VARENICLINE (var-en′i-cline) Chantix
Classifications: SMOKING DETERRENT; NICOTINIC RECEPTOR AGONIST
Therapeutic: SMOKING CESSATION
Prototype: Nicotine
Pregnancy Category: C
AVAILABILITY
Tablet
ACTION & THERAPEUTIC EFFECT
Nicotine increases dopamine release in the brain and cravings for nicotine are stimulated by low levels of dopamine during periods of abstinence. Varenicline is a partial agonist at nicotinic acetylcholine receptors (nAChRs), the sites responsible for the dopamine effects of nicotine. It partially stimulates these receptors to produce a modest level of dopamine but blocks nicotine from binding to many of the nicotinic receptor sites. By blocking nicotinic receptors, it reduces effects of nicotine in cases where patient relapses and uses tobacco.
USES
Adjunct for smoking cessation in patients experiencing nicotine withdrawal.
CONTRAINDICATIONS
Suicidal ideation; chronic depression; serious psychiatric disease; lactation.
CAUTIOUS USE
History of suicidal tendencies, depression; renal impairment, older adults; pregnancy (category C). Safe use in children younger than 18 y not known.
ROUTE & DOSAGE
Smoking Cessation
Adult: PO Begin with 0.5 mg/day for 3 days, increase to 0.5 mg b.i.d. for 4 days, then increase to 1 mg b.i.d. on day 8. Treat for 12 wk and may repeat an additional 12 wk.
Renal Impairment Dosage
Adjustment
CrCl 50 mL/min or less: Titrate to 0.5 mg b.i.d. (max)
ADMINISTRATION
Oral
- Give after a meal with a full glass of water.

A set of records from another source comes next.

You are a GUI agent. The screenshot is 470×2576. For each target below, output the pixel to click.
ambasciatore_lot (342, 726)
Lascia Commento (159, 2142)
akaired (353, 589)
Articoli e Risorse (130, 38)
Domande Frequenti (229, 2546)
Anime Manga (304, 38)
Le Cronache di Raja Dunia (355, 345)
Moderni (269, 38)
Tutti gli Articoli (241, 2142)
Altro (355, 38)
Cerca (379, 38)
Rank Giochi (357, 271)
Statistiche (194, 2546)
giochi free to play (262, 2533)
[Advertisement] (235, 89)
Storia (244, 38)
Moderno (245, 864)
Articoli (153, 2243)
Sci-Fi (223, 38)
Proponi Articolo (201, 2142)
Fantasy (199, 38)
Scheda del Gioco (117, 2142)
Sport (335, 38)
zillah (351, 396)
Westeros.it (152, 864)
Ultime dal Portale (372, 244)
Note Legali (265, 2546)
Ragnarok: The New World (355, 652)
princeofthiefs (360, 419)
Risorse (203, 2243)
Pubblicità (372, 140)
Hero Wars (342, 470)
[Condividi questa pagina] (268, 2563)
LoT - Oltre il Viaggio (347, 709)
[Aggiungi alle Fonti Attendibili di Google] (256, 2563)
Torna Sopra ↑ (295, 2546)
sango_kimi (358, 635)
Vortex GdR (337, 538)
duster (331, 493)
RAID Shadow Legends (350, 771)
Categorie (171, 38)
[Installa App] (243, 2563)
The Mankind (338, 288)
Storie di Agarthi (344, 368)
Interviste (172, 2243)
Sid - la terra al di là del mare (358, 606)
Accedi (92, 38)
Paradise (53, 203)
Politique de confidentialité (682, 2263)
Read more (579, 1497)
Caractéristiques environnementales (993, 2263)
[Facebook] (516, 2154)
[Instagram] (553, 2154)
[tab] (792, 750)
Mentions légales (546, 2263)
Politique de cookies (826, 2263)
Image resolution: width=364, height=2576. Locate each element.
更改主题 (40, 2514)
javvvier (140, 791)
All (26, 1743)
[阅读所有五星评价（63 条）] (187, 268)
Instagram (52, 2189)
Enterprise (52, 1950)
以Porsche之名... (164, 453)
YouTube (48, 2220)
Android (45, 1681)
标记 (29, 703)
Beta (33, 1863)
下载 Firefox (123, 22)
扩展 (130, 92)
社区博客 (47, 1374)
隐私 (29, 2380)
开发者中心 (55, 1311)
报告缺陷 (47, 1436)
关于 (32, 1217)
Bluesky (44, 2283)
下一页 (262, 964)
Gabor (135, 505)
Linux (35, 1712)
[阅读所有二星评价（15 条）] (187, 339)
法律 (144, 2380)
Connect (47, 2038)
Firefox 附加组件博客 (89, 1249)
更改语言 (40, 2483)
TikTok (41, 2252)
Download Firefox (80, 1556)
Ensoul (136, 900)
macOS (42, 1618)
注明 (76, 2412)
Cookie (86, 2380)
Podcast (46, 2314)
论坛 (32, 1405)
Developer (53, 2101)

- Dose titration over 8 days (from 0.5 mg to 2 mg daily) is recommended to minimize adverse effects.
- Store at 15°–30° C (59°–86° F).
ADVERSE EFFECTS (≥1%)
Body as a Whole: Fatigue, flushing, gingivitis, headache, influenza-like symptoms, lethargy, malaise, thirst. CNS: Abnormal dreams, anorexia, anxiety, asthenia, disturbance in attention, depression, dizziness, drowsiness, emotional lability, insomnia, irritability, nightmares, restlessness, sensory disturbance, sleep disorder, suicidality. CV: Chest pain, hypertension. GI: Abdominal pain, constipation, diarrhea, dyspepsia, flatulence, gastroesophageal reflux, nausea, vomiting. Metabolic: Abnormal liver function test, appetite stimulation, weight gain. Musculoskeletal: Arthralgia, back pain, muscle cramps, musculoskeletal pain, myalgia. Respiratory: Dyspnea, epistaxis, respiratory disorder, rhinorrhea. Skin: Hyperhidrosis, pruritus, rash. Special Senses: Dysgeusia, xerostomia. Urogenital: Menstrual irregularity, polyuria.
INTERACTIONS
Drug: Cimetidine increases systemic exposure to varenicline by 29%.
PHARMACOKINETICS
Absorption: Complete absorption from GI tract. Peak: 3–4 h. Distribution: Less than 20% protein bound. Metabolism: Minimal. Elimination: Primarily eliminated unchanged in the urine. Half-Life: 24 h.
NURSING IMPLICATIONS
Black Box Warning
Varenicline has been associated with increased risk of depression, suicidal ideation and suicide attempt.
Assessment & Drug Effects
- Monitor smoking cessation behavior and adverse effects.
- Monitor BP for new-onset hypertension.
- Monitor diabetics for loss of glycemic control.
- Monitor for increased suicidality, or increase in agitation or aggression.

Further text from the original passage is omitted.